Like Varnay, Resnik made her acclaimed Met debut as a replacement for an ailing star, in her case the Yugoslav Zinka Milanov. She capped her first season, 1944-45, with performances of Fidelio under the direction of Bruno Walter. During the next few years she was tapped for a world premiere (Bernard Rogers’s The Warrior) and a Met premiere (Britten’s Peter Grimes), along with assignments in the operas of Verdi, Puccini, Mozart, and others.

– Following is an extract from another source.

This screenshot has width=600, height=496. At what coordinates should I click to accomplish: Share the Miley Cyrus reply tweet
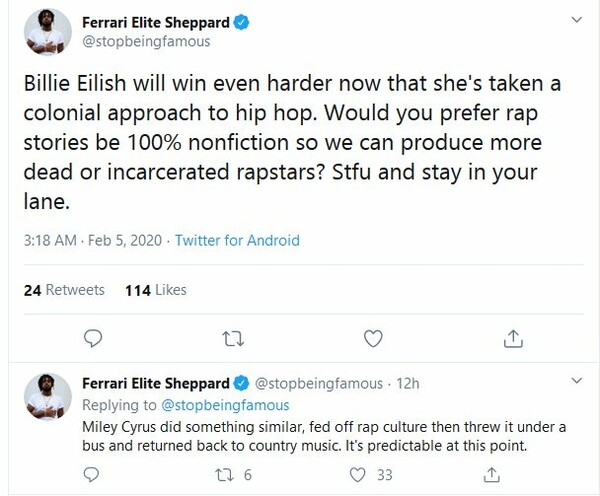[492, 475]
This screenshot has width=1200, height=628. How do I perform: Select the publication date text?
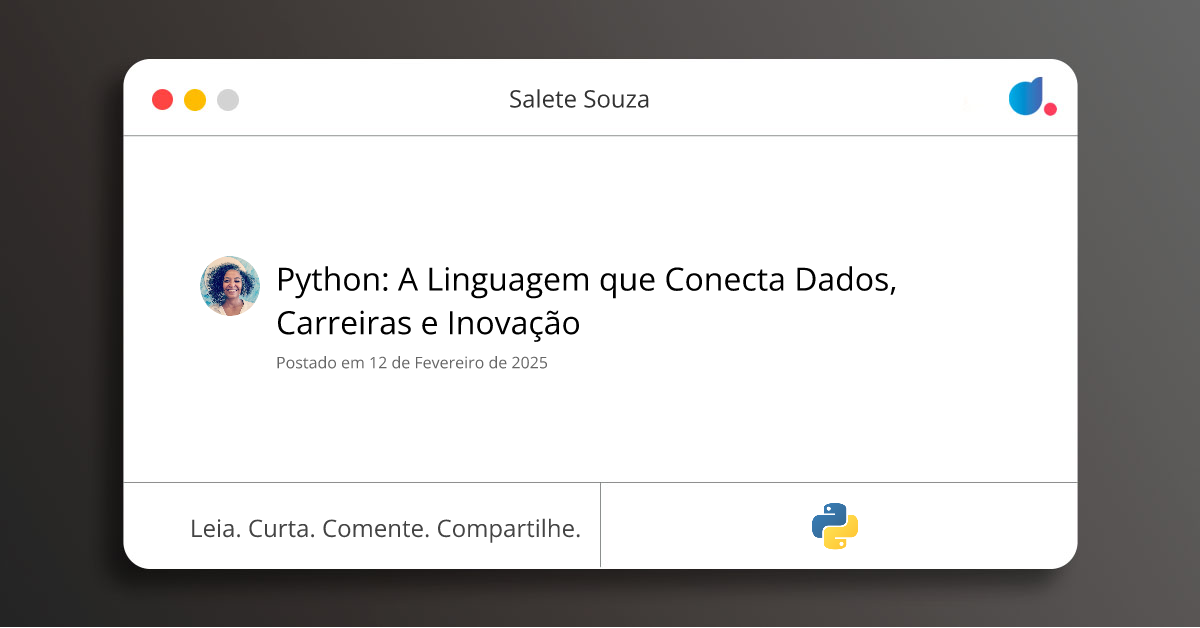411,363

In the 1950’s, both Resnik and Varnay joined the many other Americans who made careers in Europe as the U.S. fulfilled its destiny as an “exporter of talent.” As Resnik put it in a 1987 interview with Bruce Buffie, “From 1953 to 1960 in Bayreuth was the big time of the American singer. Astrid Varnay was American—Hungarian mother, but half American—and George London and Steber and myself and Jerome Hines. You can go on and on; there was a very big American presence, especially people going in to sing Wagner. In ’53 I made my debut as Sieglinde, and then it was still a very mixed bag of Europeans and Americans, even though in that very season it was George London’s first Amfortas, Steber’s first Elsa and my first Sieglinde. But until 1960, the Americans came up very fast in the Wagnerian circles. They had big voices. Then in 1960 I had switched to mezzo, and was now singing Fricka. Wieland Wagner walked into the rehearsal for his brother’s Ring, Wolfgang’s Ring. He took a look around in the rehearsal and said, ‘Well, well, well. It still looks like the war.’ I said, ‘And what does that mean, Herr Wieland?’ He said, ‘All the Gods are Americans, and the Niebelungs are the Germans.’ Now I’ll tell you why he said that. I was Fricka, Jeromeines was Wotan, Thomas Stewart was      Hines was Wotan, Thomas Stewart was Donner and Gunther, Claire Watson was Freia and Astrid Varnay was Brünnhlde. We were musing over everything that was going on, and it was very apparent, because the way we were seated in rehearsal, not that the Americans sat with the Americans—it just happened that way. He walked in and there were the Americans on one side!” 

Both Resnik and Varnay were underappreciated by Johnson’s successor, Rudolf Bing. An erstwhile Leonore and Aïda, Resnik was miscast as Musetta and Rosalinde; soon after, she made the transition to the mezzo repertoire. Bing unaccountably relegated her to secondary roles, leavened by the rare Amneris. In May 1960, on the Met’s national tour, Resnik sang comic character parts. Later that summer, attendees of the 1960 Salzburg Festival heard her in Don Carlo. As she traverses the shifting landscape of Eboli’s “O don fatale”—the explosive opening section in which the princess curses her beauty for the transgressions to which it has led her, the dolorous middle section in which she vows to retire to a convent for expiation, then her vow to save Carlo in the urgent finale—Resnik proves her right to a place among the world’s leading dramatic mezzos.